Грифус проревел от бешенства:
— Ах, так ты, значит, сознаешься, что ты колдун?
— Чорт побери, конечно, я колдун. Я об этом только не говорю при людях, потому что это может привести меня на костер, но, когда мы только вдвоем, почему бы мне не признаться тебе в этом?
— Хорошо, хорошо, хорошо, — ответил Грифус: — но если колдун превращает черный хлеб в белый, то не умирает ли этот колдун с голоду, когда у него совсем нет хлеба?
— Что, что? — спросил Корнелиус.
— А то, что я тебе совсем не буду приносить хлеба, и посмотрим, что будет через неделю.
Корнелиус побледнел.
— И мы начнем это, — продолжал Грифус, — с сегодняшнего же дня.
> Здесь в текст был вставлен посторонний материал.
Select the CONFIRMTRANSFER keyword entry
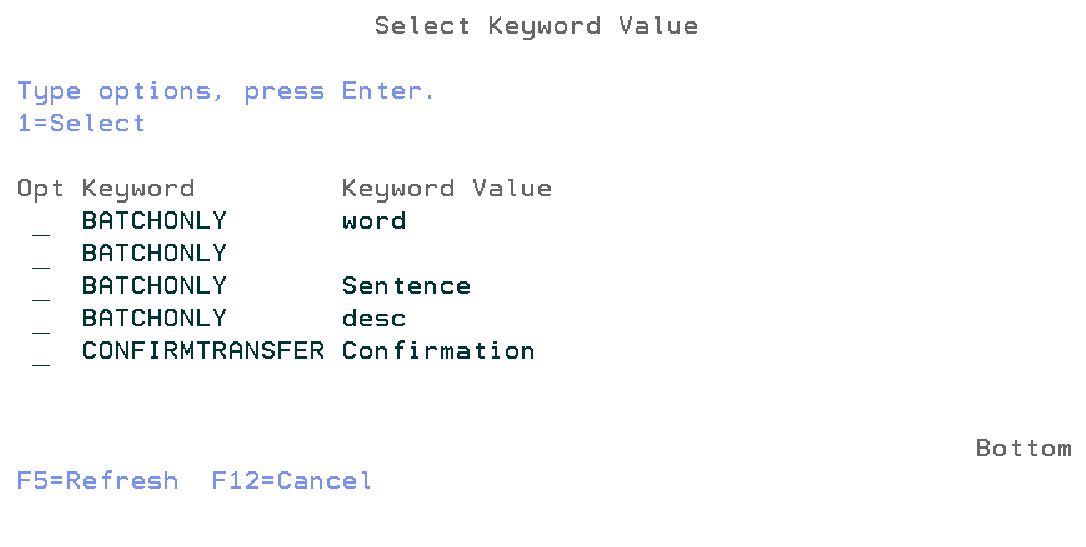 tap(203, 351)
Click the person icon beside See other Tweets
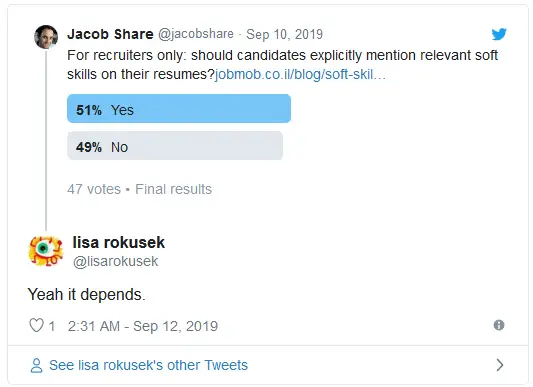The width and height of the screenshot is (533, 387). (36, 366)
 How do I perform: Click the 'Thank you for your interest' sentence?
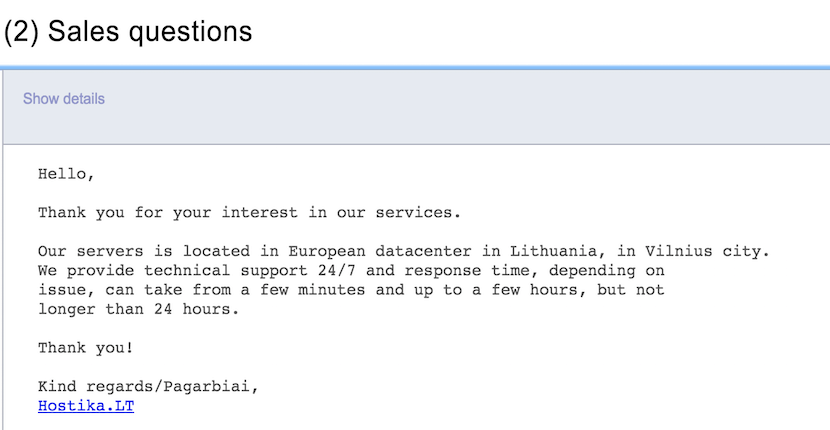pos(249,213)
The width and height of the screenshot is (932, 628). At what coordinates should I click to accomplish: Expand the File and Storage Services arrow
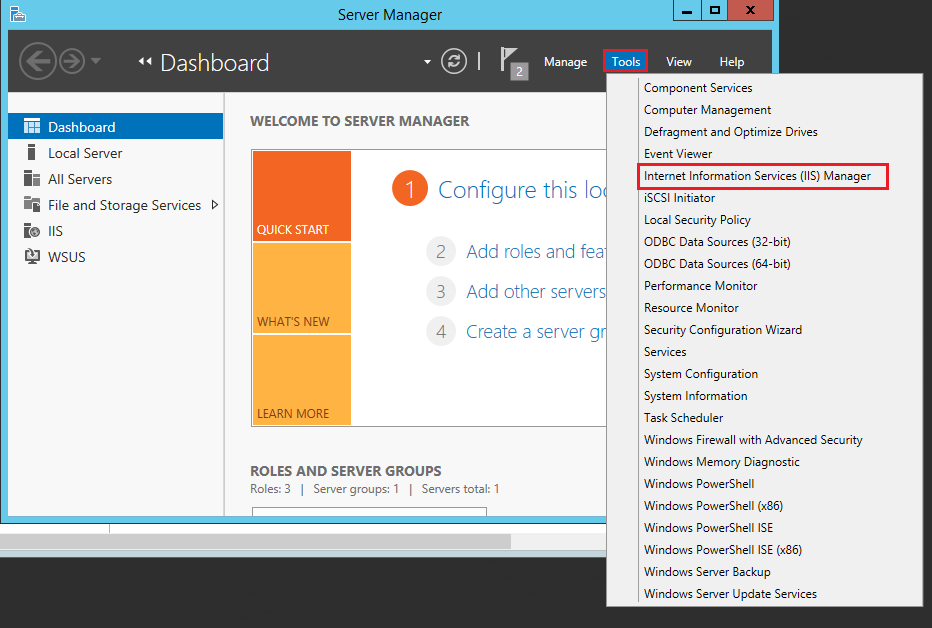pyautogui.click(x=214, y=205)
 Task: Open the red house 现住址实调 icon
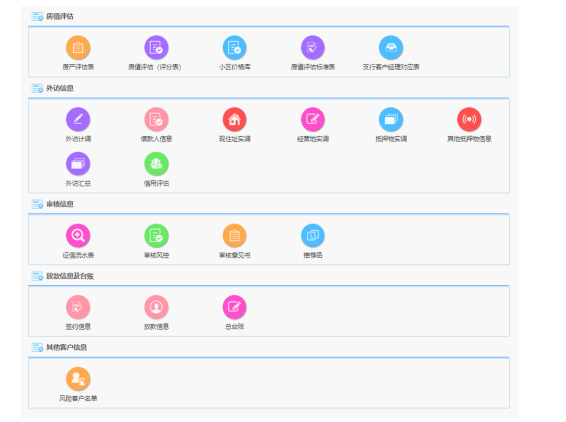[235, 119]
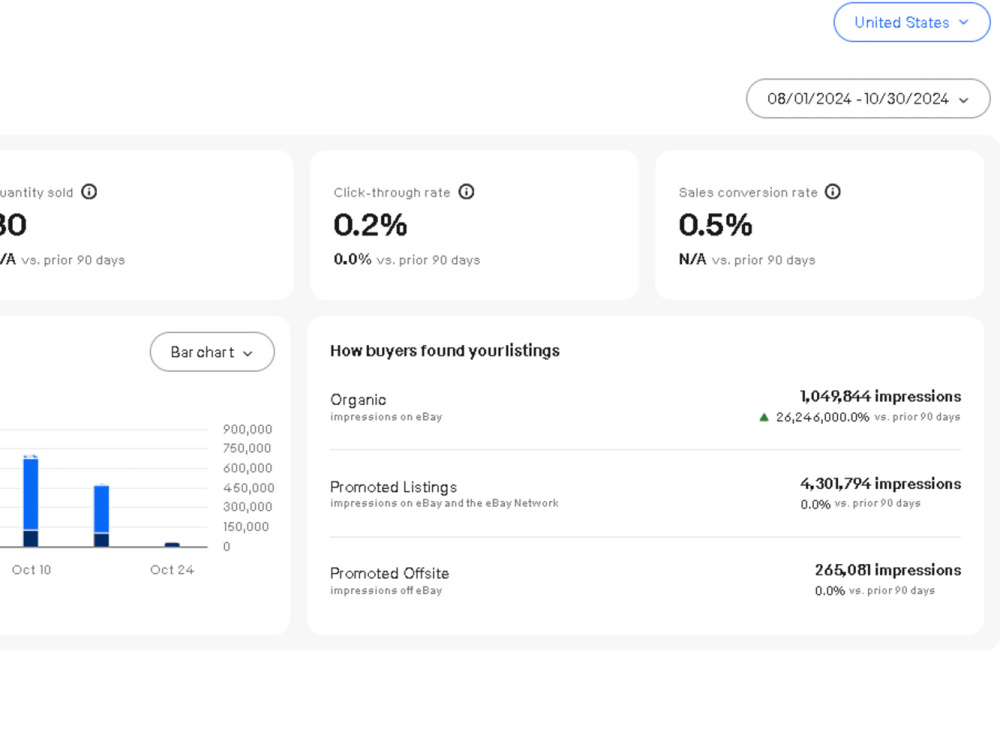1000x750 pixels.
Task: Click the 1,049,844 impressions value
Action: tap(881, 397)
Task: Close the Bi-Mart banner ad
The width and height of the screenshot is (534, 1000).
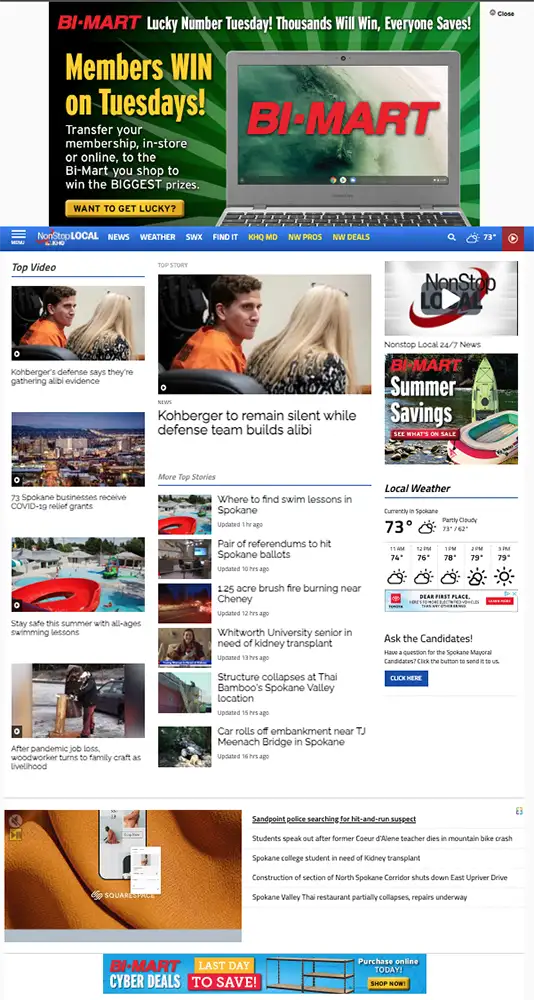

Раз ты такой колдун, то превращай в хлеб обстановку своей камеры; что касается меня, то я буду ежедневно экономить те восемнадцать су, которые отпускают на твое содержание.
— Но ведь это же убийство! — закричал Корнелиус, вспылив при первом приступе ужаса, который охватил его, когда он подумал о столь страшной смерти.